## [REQUIRED WORK]
Output exactly the lines from the one holding "Instruction: Click inside" through the final line of the entries.

## [SOURCE RECORDS]

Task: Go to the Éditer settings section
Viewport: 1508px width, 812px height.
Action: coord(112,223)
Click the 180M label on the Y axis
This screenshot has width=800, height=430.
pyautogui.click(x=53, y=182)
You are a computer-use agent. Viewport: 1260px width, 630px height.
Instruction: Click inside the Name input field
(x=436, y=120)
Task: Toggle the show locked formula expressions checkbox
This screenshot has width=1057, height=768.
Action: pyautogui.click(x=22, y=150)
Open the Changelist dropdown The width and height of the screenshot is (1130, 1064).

## [OUTPUT FOR THIS EXERCISE]
Instruction: Click inside the Name input field
(x=436, y=120)
Task: Toggle the show locked formula expressions checkbox
This screenshot has width=1057, height=768.
Action: pyautogui.click(x=22, y=150)
Open the Changelist dropdown The width and height of the screenshot is (1130, 1064).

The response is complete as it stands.